INAnews.co.id, Buton Selatan – Polemik sengketa wilayah Pulau Kawi-Kawia kembali mengemuka. Menyikapi hal itu, Gerakan Mahasiswa Nasional Indonesia (GMNI) dan Pergerakan Mahasiswa Islam Indonesia (PMII) Cabang Kota Baubau menyatakan sikap bersama bahwa Pulau Kawi-Kawia merupakan bagian sah wilayah administrasi Kabupaten Buton Selatan, Provinsi Sulawesi Tenggara, dan tidak dapat ditawar dalam bentuk apa pun.
Pernyataan sikap tersebut disampaikan secara resmi pada Kamis, 18 Desember 2025, sebagai respons atas kembali mencuatnya klaim terhadap pulau yang selama ini menjadi bagian tak terpisahkan dari wilayah dan sejarah Buton.
Ketua GMNI Cabang Kota Baubau, Dhira Adyatma Jaya, menegaskan bahwa posisi Buton Selatan memiliki dasar hukum yang kuat dan jelas. Ia merujuk Undang-Undang Nomor 16 Tahun 2014 tentang Pembentukan Kabupaten Buton Selatan yang secara eksplisit mencantumkan Pulau Kawi-Kawia sebagai bagian dari wilayah administrasi daerah tersebut.

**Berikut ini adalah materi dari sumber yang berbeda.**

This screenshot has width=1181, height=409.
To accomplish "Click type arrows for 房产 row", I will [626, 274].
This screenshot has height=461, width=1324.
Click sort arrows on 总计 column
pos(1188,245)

“Pulau Kawi-Kawia bukan sekadar wilayah geografis. Ia adalah saksi hidup peradaban Buton. Jika hari ini kita memilih diam, maka sama artinya dengan membiarkan sejarah itu dihapus perlahan,” ujar Dhira, Kamis (18/12/2025).
Selain aspek yuridis, klaim Buton atas Pulau Kawi-Kawia juga diperkuat oleh fakta historis yang panjang. Sejak 1956, Sultan Buton La Ode Falihi telah menerbitkan izin pengambilan pupuk di pulau tersebut. Selanjutnya, Peta Bakosurtanal tahun 1997 menempatkan Kawi-Kawia dalam wilayah Kecamatan Sampolawa. Bahkan, sejak lama kawasan ini telah ditetapkan sebagai wilayah konservasi oleh Pemerintah Kabupaten Buton.

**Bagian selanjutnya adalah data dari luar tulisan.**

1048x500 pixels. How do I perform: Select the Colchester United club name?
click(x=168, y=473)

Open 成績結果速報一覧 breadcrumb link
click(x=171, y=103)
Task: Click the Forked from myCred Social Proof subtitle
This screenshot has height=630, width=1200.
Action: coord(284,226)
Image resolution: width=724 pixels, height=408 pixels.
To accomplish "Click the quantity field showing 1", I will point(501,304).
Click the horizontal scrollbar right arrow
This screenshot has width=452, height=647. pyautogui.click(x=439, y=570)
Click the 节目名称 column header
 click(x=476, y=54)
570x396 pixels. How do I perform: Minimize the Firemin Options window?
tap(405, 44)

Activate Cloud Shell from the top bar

Dhira juga menyoroti munculnya kejanggalan regulasi setelah terbitnya Permendagri Nomor 45 Tahun 2011, yang memasukkan Pulau Kawi-Kawia dengan nomenklatur Kakabia ke dalam wilayah Kabupaten Kepulauan Selayar, Sulawesi Selatan. Ironisnya, Perda RTRW Kabupaten Kepulauan Selayar Tahun 2012 justru tidak mencantumkan pulau tersebut, sementara Perda RTRW Kabupaten Buton Tahun 2014 secara tegas mencantumkannya sebagai bagian wilayah Buton.

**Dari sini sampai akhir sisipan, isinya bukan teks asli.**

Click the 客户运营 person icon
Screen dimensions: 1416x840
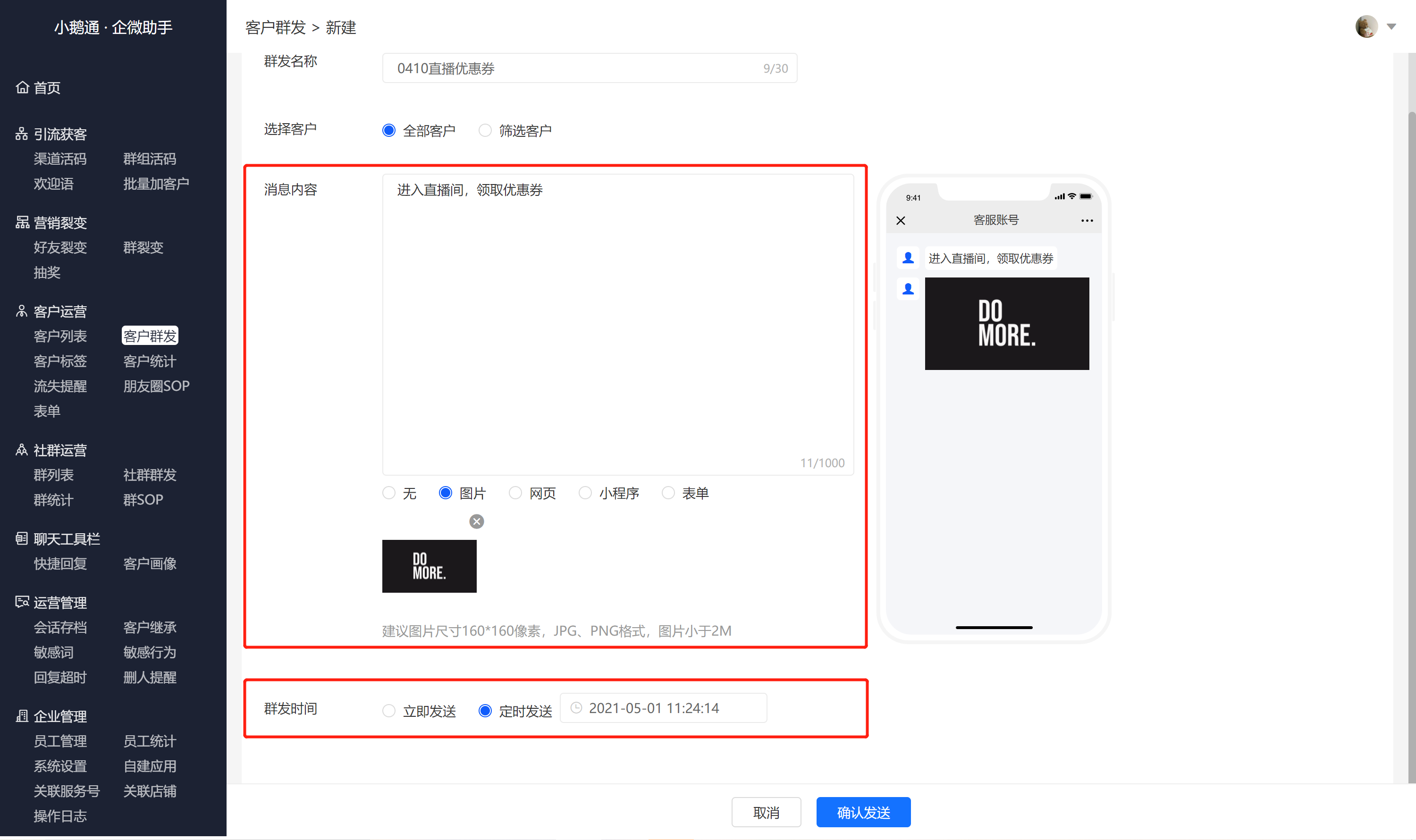pos(22,311)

Ia mengingatkan prinsip hukum Vigilantibus non dormientibus jura subveniunt, bahwa hukum hanya berpihak kepada mereka yang waspada dan berani memperjuangkan haknya.
Senada dengan itu, Ketua Umum PMII Cabang Kota Baubau, Izal, menilai perjuangan mempertahankan Pulau Kawi-Kawia membutuhkan keberanian politik dan konsistensi hukum dari seluruh pemangku kepentingan. Ia mencontohkan keberhasilan sejumlah daerah lain yang mampu mempertahankan wilayahnya melalui jalur konstitusional.
“Sekarang estafet perjuangan itu berada di tangan Gubernur Sulawesi Tenggara. Ini bukan semata pilihan politik, melainkan kewajiban moral dan konstitusional yang harus dikawal hingga tuntas,” ujar Izal.
Bagi masyarakat Buton, Pulau Kawi-Kawia mungkin hanya setitik di peta nasional. Namun di balik itu, pulau tersebut menyimpan sejarah, identitas, dan kedaulatan daerah. GMNI dan PMII menegaskan, selama hukum dan sejarah masih berpihak, Pulau Kawi-Kawia adalah harga mati bagi Buton Selatan dan tidak akan pernah dikompromikan.